The first aim of the present study was to characterise the profiles of physical, emotional and psychosocial wellbeing that could be identified in groups in 70-year-old individuals of the Lothian Birth Cohort 1936 , including levels of physical functioning, quality of life, and emotional stability as the grouping variables. The second aim was to identify external variables—measures other than those used to make the classifications—associated with membership in any observed profile groups. Identifying the factors that are associated with certain wellbeing profiles in old age may be informative about what constitutes wellbeing in old age.
Our sample consisted of members of the Lothian Birth Cohort 1936 (LBC1936, n = 1091, 548 males, 543 females), most of whom had taken part in the Scottish Mental Survey 1947 [22, 23]. They formed a narrow-age cohort of individuals born in 1936 that has been extensively assessed [22, 23] including screening for dementia.
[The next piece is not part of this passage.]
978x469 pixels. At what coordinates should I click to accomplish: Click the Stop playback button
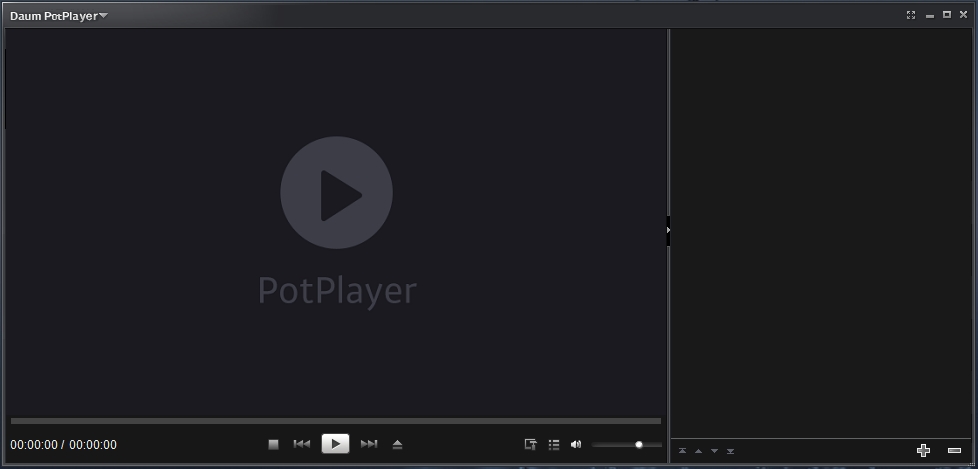pos(273,444)
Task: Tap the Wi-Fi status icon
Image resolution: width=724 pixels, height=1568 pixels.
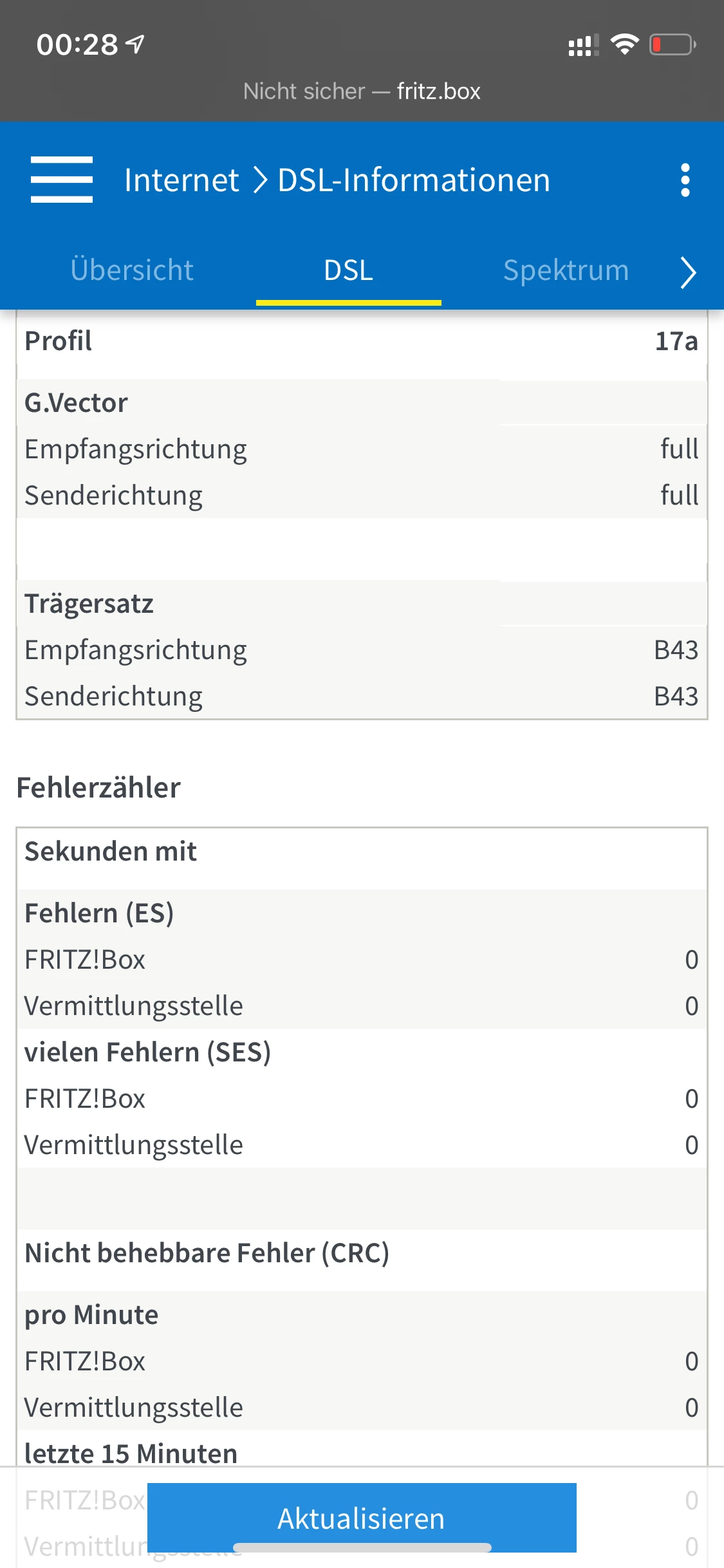Action: (x=624, y=44)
Recruitment took place between 2004 and 2007, when the participants had a mean age of about 70 years (mean age = 69.53, SD = 0.85). They were relatively healthy, and almost all lived independently in the community in the Edinburgh and the surrounding Lothian areas of Scotland. The study was in compliance with the Helsinki Declaration. Ethical permission was obtained from the Multi-Centre Research Ethics Committee for Scotland (MREC/01/0/56) and from the Lothian Research Ethics Committee (LREC/2003/2/29). All participants gave informed consent in writing. Full description of the recruitment and testing, including description of the tests and questionnaires used in the assessment can be found in .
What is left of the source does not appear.